De acordo com o Data-ITE, em 1940, existiam 108 homens em Bauru para 100 mulheres. Em 92, para cada 100 mulheres, existiam apenas 97 homens. Essa é uma tendência do Brasil todo, mas, em Bauru, teve uma inversão.A cidade vai parar de crescer ou crescer pouco, diz Vervier. No ponto de vista de qualidade de vida, é boa notícia. Do ponto de vista econômico, somos uma cidade com déficit de consumo em vários itens importantes, como venda de carros, livros e revistas e alimentação fora de casa.
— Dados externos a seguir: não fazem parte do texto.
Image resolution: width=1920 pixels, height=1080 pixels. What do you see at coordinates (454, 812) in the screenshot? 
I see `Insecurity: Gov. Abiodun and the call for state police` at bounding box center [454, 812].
A publicação da Gazeta Mercantil deixa bem claro isso na análise do professor. Além do número de habitantes, Bauru ocupa a 14ª posição em consumo no Estado também em outros itens, como eletrodoméstico, carne vermelha, óleo de cozinha, produtos lácteos, maionese, refrigerantes, produtos de limpeza, produtos de higiene, roupas masculinas, roupas femininas, discos e fitas, brinquedos e jogos, tratamento dentário, óculos e lentes, remédios, reforma de imóvel e acessórios para banheiros.

Se 14ª posição não significa nenhum grande desenvolvimento no perante o Estado, em outros itens, Bauru fica ainda abaixo. No potencial de consumo de livros e revistas, a cidade cai para a 16ª posição; em compra de veículos, para a 20ª posição; e, para refeições fora de casa, para 31º lugar.

Bauru também é classificada como uma cidade considerada

"de menor potencial", juntamente com Marília, Presidente Prudente, Franca, Araraquara, Limeira, entre outras. De "médio potencial", estão listadas São José do Rio Preto, Ribeirão Preto, Piracicaba e Sorocaba. Já de grande potencial, apenas Campinas e São Paulo.

O poder de consumo da cidade é um dos fatores levados em conta pela publicação. De 100% que se consome no Brasil, 34% é consumido no Estado de São Paulo e 0,298% é consumidor em Bauru. Em Piracicaba, a porcentagem

é de 0,319, uma grande diferença, acredita Vervier.